Records of finding words and elements
_ _ _ _ _

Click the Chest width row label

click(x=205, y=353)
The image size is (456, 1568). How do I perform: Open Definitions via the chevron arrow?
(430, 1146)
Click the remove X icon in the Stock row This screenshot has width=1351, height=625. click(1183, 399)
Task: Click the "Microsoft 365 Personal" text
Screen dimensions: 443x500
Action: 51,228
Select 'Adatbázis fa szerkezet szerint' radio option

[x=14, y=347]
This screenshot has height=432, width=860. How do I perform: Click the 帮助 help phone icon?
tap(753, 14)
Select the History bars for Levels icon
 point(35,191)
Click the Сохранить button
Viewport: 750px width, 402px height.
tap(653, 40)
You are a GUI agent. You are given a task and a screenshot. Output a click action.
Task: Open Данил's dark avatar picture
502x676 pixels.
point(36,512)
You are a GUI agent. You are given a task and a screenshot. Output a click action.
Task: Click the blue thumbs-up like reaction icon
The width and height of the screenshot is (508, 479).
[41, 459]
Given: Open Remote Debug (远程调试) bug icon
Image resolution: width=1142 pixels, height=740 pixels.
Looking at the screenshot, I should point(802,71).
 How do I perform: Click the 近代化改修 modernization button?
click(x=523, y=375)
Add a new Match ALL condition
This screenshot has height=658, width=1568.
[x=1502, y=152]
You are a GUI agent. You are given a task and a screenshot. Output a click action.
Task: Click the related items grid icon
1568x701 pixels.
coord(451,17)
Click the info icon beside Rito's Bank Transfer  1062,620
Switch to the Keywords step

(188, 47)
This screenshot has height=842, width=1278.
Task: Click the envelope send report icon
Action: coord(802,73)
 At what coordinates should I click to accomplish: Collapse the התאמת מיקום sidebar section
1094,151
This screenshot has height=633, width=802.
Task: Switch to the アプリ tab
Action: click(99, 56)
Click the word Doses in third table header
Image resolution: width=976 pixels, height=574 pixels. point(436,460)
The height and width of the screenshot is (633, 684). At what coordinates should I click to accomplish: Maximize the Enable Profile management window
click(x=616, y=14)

_ _ _ _ _

◆ **Task requirements**
Put every line of the material above into a numbered list, leaving out the blank lines.

◆ **Correct answer**
1. Click the Chest width row label
2. click(x=205, y=353)
3. The image size is (456, 1568). How do I perform: Open Definitions via the chevron arrow?
4. (430, 1146)
5. Click the remove X icon in the Stock row This screenshot has width=1351, height=625. click(1183, 399)
6. Task: Click the "Microsoft 365 Personal" text
7. Screen dimensions: 443x500
8. Action: 51,228
9. Select 'Adatbázis fa szerkezet szerint' radio option
10. [x=14, y=347]
11. This screenshot has height=432, width=860. How do I perform: Click the 帮助 help phone icon?
12. tap(753, 14)
13. Select the History bars for Levels icon
14.  point(35,191)
15. Click the Сохранить button
16. Viewport: 750px width, 402px height.
17. tap(653, 40)
18. You are a GUI agent. You are given a task and a screenshot. Output a click action.
19. Task: Open Данил's dark avatar picture
20. 502x676 pixels.
21. point(36,512)
22. You are a GUI agent. You are given a task and a screenshot. Output a click action.
23. Task: Click the blue thumbs-up like reaction icon
24. The width and height of the screenshot is (508, 479).
25. [41, 459]
26. Given: Open Remote Debug (远程调试) bug icon
27. Image resolution: width=1142 pixels, height=740 pixels.
28. Looking at the screenshot, I should point(802,71).
29.  How do I perform: Click the 近代化改修 modernization button?
30. click(x=523, y=375)
31. Add a new Match ALL condition
32. This screenshot has height=658, width=1568.
33. [x=1502, y=152]
34. You are a GUI agent. You are given a task and a screenshot. Output a click action.
35. Task: Click the related items grid icon
36. 1568x701 pixels.
37. coord(451,17)
38. Click the info icon beside Rito's Bank Transfer  1062,620
39. Switch to the Keywords step
40. (188, 47)
41. This screenshot has height=842, width=1278.
42. Task: Click the envelope send report icon
43. Action: coord(802,73)
44.  At what coordinates should I click to accomplish: Collapse the התאמת מיקום sidebar section
45. 1094,151
46. This screenshot has height=633, width=802.
47. Task: Switch to the アプリ tab
48. Action: click(99, 56)
49. Click the word Doses in third table header
50. Image resolution: width=976 pixels, height=574 pixels. point(436,460)
51. The height and width of the screenshot is (633, 684). At what coordinates should I click to accomplish: Maximize the Enable Profile management window
52. click(x=616, y=14)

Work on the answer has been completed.